[AIM OF THE EXERCISE] In the entries below, find the line containing "Select the shank length value 2260" and the line containing "Click the Turnier". Copy those two lines and everything between them exactly, and only that.
[EXERCISE DATA Boundary: Start]
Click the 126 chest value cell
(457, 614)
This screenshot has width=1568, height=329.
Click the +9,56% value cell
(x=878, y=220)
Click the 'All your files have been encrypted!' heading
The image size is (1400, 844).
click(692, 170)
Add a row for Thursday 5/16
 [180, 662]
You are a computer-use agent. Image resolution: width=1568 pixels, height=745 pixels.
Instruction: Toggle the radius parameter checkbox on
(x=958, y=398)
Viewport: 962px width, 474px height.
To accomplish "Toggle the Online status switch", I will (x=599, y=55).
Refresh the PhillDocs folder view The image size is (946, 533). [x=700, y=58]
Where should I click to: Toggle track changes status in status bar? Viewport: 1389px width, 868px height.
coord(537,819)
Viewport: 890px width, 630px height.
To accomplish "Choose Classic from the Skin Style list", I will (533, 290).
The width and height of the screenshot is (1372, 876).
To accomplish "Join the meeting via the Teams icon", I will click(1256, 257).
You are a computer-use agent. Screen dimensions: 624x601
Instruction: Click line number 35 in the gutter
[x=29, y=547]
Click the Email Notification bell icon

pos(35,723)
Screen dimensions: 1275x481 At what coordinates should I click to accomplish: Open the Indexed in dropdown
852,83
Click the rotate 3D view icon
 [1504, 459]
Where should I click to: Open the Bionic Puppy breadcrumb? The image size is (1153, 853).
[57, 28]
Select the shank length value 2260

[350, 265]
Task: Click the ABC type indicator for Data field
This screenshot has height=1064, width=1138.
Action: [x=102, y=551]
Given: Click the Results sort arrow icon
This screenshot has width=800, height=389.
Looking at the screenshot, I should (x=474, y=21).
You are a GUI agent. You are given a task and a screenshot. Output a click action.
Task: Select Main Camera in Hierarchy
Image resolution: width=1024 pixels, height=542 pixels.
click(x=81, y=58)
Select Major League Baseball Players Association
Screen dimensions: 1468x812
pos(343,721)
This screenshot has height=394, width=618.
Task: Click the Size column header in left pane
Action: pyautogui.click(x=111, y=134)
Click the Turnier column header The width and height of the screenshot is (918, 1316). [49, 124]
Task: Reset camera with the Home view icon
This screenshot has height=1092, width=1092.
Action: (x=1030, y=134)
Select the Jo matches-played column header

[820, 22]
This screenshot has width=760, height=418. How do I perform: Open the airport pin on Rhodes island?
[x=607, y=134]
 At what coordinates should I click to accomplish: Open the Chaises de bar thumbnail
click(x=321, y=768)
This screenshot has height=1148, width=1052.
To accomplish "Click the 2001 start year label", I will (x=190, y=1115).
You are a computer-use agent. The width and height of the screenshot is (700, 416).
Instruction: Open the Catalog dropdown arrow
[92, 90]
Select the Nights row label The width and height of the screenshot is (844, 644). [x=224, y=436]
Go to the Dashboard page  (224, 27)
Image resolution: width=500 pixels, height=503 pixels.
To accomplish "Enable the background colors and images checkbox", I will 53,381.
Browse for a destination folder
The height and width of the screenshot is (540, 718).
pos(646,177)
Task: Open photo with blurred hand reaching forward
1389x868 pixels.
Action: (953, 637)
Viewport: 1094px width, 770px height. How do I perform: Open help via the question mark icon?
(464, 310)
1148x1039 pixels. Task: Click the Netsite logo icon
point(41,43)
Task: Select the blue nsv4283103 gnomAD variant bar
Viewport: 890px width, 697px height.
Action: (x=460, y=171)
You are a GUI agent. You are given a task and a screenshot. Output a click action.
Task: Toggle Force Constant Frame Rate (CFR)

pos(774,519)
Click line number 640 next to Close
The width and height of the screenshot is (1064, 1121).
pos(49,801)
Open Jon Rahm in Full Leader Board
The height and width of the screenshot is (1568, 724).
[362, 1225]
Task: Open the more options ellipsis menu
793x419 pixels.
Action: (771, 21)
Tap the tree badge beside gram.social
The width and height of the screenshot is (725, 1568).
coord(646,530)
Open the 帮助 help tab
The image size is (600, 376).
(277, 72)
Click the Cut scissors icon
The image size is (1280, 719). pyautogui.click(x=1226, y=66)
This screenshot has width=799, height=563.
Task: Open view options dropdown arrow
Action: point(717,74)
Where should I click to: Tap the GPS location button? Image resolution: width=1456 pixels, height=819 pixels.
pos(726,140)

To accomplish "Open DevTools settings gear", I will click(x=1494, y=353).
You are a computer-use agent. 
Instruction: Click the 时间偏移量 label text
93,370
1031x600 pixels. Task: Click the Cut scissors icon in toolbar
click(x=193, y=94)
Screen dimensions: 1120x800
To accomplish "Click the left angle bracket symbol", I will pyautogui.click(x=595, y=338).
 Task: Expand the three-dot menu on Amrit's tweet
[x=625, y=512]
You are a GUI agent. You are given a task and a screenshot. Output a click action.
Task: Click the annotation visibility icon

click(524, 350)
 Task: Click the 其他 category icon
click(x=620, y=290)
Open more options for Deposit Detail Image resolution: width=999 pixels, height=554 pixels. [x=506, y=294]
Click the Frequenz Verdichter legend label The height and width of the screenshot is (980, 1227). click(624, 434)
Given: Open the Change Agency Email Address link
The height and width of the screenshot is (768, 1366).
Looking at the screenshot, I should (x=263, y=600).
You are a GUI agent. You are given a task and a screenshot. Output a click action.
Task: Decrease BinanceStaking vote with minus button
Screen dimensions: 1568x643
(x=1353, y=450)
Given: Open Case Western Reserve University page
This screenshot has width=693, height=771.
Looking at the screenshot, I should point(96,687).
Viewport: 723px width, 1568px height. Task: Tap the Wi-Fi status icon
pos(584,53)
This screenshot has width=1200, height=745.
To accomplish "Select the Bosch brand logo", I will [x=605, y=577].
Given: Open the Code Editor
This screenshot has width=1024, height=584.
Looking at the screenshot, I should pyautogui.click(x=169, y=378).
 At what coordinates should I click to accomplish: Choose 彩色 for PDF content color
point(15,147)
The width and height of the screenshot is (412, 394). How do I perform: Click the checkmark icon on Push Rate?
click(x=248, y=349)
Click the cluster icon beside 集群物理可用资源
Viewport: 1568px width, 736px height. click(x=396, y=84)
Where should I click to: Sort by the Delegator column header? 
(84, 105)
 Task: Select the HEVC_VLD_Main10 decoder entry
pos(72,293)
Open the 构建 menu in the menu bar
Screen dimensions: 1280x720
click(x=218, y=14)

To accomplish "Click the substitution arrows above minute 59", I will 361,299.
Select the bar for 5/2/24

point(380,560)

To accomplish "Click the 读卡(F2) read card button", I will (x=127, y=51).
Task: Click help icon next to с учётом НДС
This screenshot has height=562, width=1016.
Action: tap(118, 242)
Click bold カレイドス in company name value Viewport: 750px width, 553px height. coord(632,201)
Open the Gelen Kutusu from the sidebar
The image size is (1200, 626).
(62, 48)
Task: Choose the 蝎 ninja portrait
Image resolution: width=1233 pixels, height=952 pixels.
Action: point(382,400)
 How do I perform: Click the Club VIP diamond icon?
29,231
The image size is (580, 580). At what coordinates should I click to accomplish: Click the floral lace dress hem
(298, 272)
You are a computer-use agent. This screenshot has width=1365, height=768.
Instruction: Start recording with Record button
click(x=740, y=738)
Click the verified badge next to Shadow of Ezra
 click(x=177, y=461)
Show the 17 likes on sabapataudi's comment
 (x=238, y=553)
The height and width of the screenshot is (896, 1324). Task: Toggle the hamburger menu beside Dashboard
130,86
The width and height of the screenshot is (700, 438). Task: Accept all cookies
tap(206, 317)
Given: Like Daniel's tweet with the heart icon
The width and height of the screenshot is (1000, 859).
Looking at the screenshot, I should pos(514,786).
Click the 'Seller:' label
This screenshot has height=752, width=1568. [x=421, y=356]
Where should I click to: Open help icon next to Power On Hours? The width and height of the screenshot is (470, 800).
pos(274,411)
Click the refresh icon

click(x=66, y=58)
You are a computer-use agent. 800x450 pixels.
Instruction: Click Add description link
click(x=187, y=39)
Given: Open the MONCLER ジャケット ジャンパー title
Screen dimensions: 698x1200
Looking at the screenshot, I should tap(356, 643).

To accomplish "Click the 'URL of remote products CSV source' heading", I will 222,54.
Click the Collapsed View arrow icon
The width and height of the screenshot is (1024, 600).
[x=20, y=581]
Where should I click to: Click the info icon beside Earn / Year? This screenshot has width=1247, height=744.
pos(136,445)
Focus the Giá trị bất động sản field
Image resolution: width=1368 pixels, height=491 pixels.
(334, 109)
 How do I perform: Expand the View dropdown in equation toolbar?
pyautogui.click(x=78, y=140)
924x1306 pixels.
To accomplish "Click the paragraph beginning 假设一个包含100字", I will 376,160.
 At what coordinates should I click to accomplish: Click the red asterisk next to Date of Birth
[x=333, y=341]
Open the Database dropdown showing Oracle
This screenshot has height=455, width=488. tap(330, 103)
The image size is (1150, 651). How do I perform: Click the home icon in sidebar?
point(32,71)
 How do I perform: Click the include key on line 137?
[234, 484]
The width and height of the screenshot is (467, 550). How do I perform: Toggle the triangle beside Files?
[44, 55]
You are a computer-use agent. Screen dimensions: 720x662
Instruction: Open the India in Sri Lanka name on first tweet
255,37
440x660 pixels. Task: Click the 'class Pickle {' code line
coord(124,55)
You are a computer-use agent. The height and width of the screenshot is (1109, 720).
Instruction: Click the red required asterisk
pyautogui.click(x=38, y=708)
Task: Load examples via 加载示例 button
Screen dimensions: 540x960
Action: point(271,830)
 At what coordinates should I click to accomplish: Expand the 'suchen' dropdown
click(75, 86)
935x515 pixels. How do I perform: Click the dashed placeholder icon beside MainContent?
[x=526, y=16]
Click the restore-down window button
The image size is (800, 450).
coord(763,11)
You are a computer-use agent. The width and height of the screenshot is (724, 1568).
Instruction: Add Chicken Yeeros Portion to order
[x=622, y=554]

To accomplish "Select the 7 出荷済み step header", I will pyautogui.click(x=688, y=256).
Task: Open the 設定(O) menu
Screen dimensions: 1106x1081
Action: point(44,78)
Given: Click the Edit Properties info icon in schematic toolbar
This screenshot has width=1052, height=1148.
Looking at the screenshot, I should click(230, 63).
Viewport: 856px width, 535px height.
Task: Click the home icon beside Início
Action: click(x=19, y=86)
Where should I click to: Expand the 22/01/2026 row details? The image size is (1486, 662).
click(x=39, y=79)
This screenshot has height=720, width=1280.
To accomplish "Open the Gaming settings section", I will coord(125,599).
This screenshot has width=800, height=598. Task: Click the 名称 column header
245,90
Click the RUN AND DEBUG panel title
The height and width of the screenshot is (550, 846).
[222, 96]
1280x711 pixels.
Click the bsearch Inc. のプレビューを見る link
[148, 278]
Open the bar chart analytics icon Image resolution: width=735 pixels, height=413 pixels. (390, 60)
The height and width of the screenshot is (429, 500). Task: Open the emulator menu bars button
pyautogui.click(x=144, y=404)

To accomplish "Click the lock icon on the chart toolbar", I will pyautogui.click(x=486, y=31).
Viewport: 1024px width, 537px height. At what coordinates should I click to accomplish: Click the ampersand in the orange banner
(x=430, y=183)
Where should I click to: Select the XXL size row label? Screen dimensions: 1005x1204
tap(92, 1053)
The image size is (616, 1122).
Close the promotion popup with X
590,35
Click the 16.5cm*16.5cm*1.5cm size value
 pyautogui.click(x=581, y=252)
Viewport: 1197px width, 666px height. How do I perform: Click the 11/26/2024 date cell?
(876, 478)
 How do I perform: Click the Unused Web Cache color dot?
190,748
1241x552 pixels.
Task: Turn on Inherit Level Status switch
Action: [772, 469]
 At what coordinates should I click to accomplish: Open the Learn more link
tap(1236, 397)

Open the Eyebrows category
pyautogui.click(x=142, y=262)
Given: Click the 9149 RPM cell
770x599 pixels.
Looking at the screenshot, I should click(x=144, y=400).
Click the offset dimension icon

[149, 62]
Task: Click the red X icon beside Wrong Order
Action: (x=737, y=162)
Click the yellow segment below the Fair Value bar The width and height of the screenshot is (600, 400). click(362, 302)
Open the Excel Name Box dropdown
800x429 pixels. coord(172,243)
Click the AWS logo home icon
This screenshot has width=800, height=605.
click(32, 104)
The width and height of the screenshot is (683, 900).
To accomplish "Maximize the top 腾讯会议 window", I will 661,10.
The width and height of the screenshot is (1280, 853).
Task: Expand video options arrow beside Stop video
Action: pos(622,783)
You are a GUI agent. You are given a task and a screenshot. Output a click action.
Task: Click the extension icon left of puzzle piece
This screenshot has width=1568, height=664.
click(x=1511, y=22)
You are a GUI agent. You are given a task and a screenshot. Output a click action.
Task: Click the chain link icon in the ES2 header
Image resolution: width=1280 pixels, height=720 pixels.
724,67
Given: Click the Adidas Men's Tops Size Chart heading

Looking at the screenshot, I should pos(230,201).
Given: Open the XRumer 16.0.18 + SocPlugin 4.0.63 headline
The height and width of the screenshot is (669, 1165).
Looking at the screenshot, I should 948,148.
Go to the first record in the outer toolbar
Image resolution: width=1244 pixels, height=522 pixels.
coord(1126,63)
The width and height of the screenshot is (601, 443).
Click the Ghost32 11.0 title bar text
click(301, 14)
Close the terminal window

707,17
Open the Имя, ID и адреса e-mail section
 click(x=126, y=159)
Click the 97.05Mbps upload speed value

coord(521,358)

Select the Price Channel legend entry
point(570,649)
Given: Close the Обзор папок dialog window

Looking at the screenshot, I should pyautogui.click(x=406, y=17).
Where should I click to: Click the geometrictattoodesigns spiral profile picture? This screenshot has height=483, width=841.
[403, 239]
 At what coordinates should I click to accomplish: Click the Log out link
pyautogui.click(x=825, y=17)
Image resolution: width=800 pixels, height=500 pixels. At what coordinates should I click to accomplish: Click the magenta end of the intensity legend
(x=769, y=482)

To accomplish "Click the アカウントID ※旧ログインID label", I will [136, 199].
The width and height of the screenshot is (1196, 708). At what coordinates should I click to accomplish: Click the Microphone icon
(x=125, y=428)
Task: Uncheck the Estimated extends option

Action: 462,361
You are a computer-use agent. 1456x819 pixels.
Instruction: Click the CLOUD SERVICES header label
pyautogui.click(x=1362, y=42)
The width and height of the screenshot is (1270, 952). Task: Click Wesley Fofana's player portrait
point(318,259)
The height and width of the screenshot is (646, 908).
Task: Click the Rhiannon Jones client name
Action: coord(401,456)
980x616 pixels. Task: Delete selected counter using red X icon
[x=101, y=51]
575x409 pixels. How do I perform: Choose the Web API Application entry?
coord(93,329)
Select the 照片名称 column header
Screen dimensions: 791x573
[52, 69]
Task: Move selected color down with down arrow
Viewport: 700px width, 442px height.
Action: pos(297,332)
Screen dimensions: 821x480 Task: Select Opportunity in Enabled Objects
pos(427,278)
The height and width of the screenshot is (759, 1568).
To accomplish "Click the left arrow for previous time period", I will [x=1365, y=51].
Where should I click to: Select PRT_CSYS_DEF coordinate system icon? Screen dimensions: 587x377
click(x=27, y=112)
[EXERCISE DATA Boundary: End]
[EXERCISE OUTPUT]
Select the shank length value 2260

[350, 265]
Task: Click the ABC type indicator for Data field
This screenshot has height=1064, width=1138.
Action: [x=102, y=551]
Given: Click the Results sort arrow icon
This screenshot has width=800, height=389.
Looking at the screenshot, I should (x=474, y=21).
You are a GUI agent. You are given a task and a screenshot. Output a click action.
Task: Select Main Camera in Hierarchy
Image resolution: width=1024 pixels, height=542 pixels.
click(x=81, y=58)
Select Major League Baseball Players Association
Screen dimensions: 1468x812
pos(343,721)
This screenshot has height=394, width=618.
Task: Click the Size column header in left pane
Action: pyautogui.click(x=111, y=134)
Click the Turnier column header The width and height of the screenshot is (918, 1316). [49, 124]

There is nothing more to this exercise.